Problem
Although pictures appear in the entries below, leave them out and print exactly the lines from the first line through the line containing "Anti-Splash Floor Trough, 66″".

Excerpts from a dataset
▼

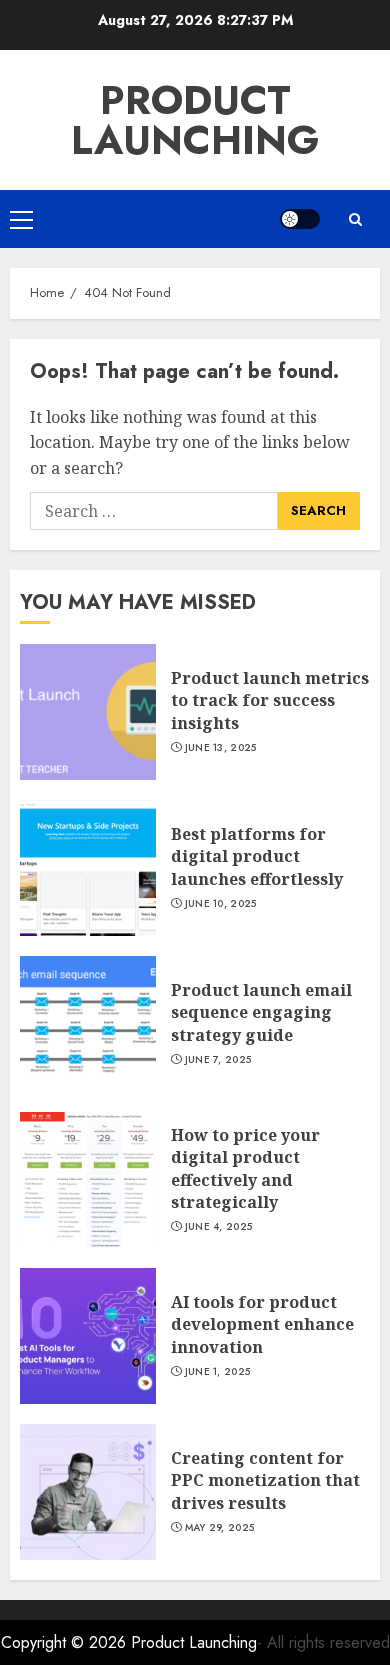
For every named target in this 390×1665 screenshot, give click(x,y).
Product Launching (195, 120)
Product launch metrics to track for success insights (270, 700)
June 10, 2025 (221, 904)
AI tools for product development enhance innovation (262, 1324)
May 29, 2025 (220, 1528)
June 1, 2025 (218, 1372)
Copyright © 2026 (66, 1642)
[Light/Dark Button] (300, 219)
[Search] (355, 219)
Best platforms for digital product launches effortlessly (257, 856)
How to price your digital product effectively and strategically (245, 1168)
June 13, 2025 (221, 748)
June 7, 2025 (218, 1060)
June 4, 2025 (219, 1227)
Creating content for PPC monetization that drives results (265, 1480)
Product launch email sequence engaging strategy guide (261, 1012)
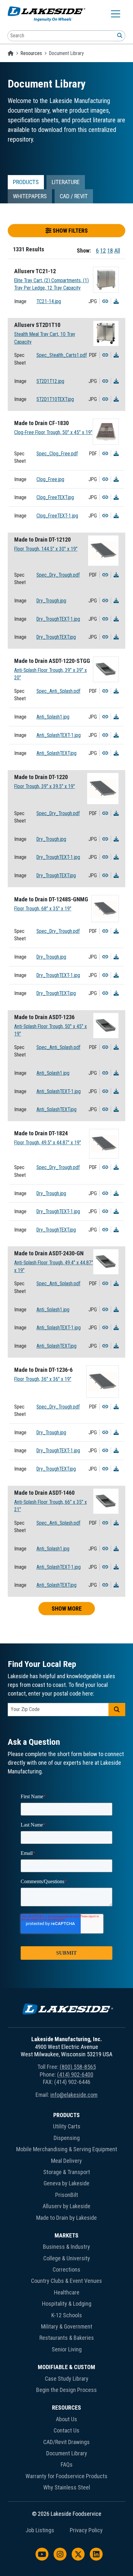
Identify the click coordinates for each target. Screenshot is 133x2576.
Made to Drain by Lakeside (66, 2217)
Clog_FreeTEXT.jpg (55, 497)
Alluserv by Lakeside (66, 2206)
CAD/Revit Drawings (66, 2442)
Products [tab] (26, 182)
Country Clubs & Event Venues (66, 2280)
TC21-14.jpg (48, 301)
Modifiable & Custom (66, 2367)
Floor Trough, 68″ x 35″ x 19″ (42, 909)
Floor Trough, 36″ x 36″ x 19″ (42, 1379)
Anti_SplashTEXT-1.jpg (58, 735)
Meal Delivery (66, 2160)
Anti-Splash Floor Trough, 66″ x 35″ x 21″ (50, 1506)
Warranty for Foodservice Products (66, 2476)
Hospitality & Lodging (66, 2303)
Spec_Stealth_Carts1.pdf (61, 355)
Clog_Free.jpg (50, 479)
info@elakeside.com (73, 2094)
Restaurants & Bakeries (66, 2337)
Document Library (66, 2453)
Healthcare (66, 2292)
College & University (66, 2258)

▲

Your response
For every named target in this 390×1665 screenshot, give click(x,y).
Product Launching (195, 120)
Product launch metrics to track for success insights (270, 700)
June 10, 2025 (221, 904)
AI tools for product development enhance innovation (262, 1324)
May 29, 2025 (220, 1528)
June 1, 2025 (218, 1372)
Copyright © 2026 (66, 1642)
[Light/Dark Button] (300, 219)
[Search] (355, 219)
Best platforms for digital product launches effortlessly (257, 856)
How to price your digital product effectively and strategically (245, 1168)
June 13, 2025 (221, 748)
June 7, 2025 (218, 1060)
June 4, 2025 (219, 1227)
Creating content for PPC monetization that drives results (265, 1480)
Product launch email sequence engaging strategy guide (261, 1012)
Identify the click coordinates for each target. Screenshot is 133x2576.
Made to Drain by Lakeside (66, 2217)
Clog_FreeTEXT.jpg (55, 497)
Alluserv by Lakeside (66, 2206)
CAD/Revit Drawings (66, 2442)
Products [tab] (26, 182)
Country Clubs & Event Venues (66, 2280)
TC21-14.jpg (48, 301)
Modifiable & Custom (66, 2367)
Floor Trough, 68″ x 35″ x 19″ (42, 909)
Floor Trough, 36″ x 36″ x 19″ (42, 1379)
Anti_SplashTEXT-1.jpg (58, 735)
Meal Delivery (66, 2160)
Anti-Splash Floor Trough, 66″ x 35″ x 21″ (50, 1506)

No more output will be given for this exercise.